Lui la abbracciò forte, quasi temendo che quella scena si dissolvesse.

— Grazie, mamma. Ne avevo davvero bisogno.

— Ti prometto che d’ora in poi sarà diverso — mormorò lei.

E stavolta mantenne la promessa. Smetteva di bere, passo dopo passo. Trovò un lavoro, riportò ordine in casa. Il frigorifero smise di essere vuoto, lei ricominciò a cucinare, a prendersi cura di sé. Un giorno gli regalò persino un rasoio elettrico; Vova lo mostrava a tutti come se fosse un trofeo.

Con il tempo, Olya tornò a vestirsi con gusto, a truccarsi un po’, a sorridere davvero. Una sera, mentre guardavano un film sul divano, qualcuno bussò alla porta.

— Vado io — disse lei.

Aprì e si bloccò un attimo.

— Edik? Sei tu?

— Già — rispose lui, con il suo solito sorriso. — Sono passato per dare una mano a Vovka con il carburatore.

— Entra — lo invitò Olya.

Bevvero tè, mangiarono panini in cucina e parlarono fino a tardi: del passato, di Andrej, del presente, di Vova. A un certo punto, Edik prese delicatamente la mano di Olya.

— Posso invitarti a cena domani? — chiese.

Lei arrossì, abbassando lo sguardo.

— Mi piacerebbe.

Gli anni passarono. Cinque, quasi sei. I compagni di classe presero strade diverse. Vova tornò dal servizio militare e lavorava ormai nell’azienda di Edik, che lo aveva aiutato anche negli studi. Aveva una sorellina, Sonja, vivace e chiacchierona, e una moglie: Zlata, che portava in grembo il loro primo figlio.

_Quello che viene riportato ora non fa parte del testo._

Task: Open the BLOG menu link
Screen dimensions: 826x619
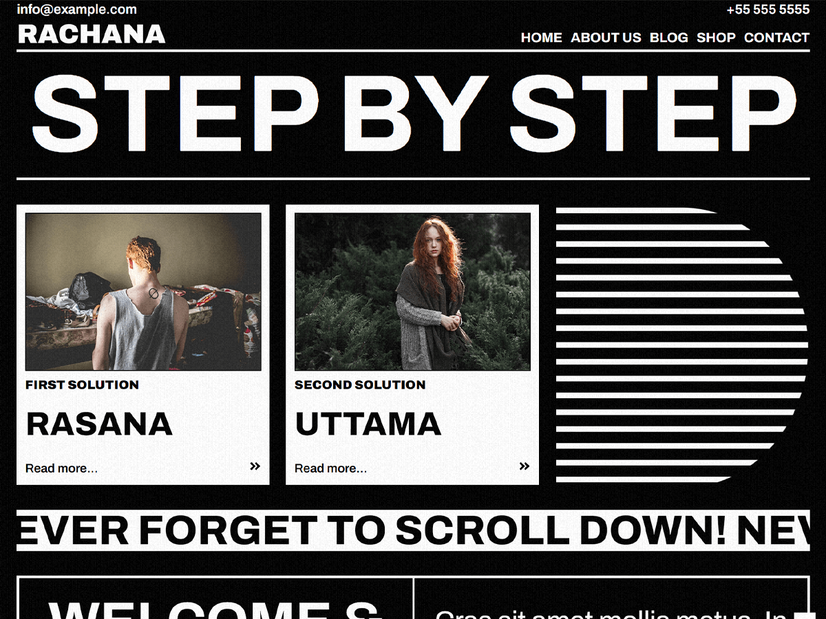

Un pomeriggio, entrando in casa, Vova chiamò:

— Zlata!

Lei gli corse incontro e gli gettò le braccia al collo. Dietro di lei, Sonja ridacchiava.

— Dov’è la mamma? — chiese la bambina.

— È uscita con papà — rispose Sonja. — In casa c’è solo nonna Nadja.

— Monella! — rise Vova, sollevandola in braccio. — E la mia regina come sta oggi?

— Oggi bene — rispose Zlata, accarezzandogli la guancia.

Lui appoggiò la mano sulla pancia arrotondata.

— Ehi, piccolo campione o piccola campionessa, vai piano con quei calcetti!

— Non è un calciatore — intervenne Sonja, serissima. — Sarà una bambina. La chiameremo Masha, come la mia bambola.

Scoppiarono tutti a ridere, stringendosi uno all’altro.

Nonna Nadja restò con loro ancora a lungo, lucida e presente fino ai novantadue anni. Tutti la amavano per la sua gentilezza silenziosa e la mano tesa proprio quando serviva di più. Lei stessa diceva spesso, guardando Vovka:

«Finalmente sei diventato l’uomo che meritavi di essere».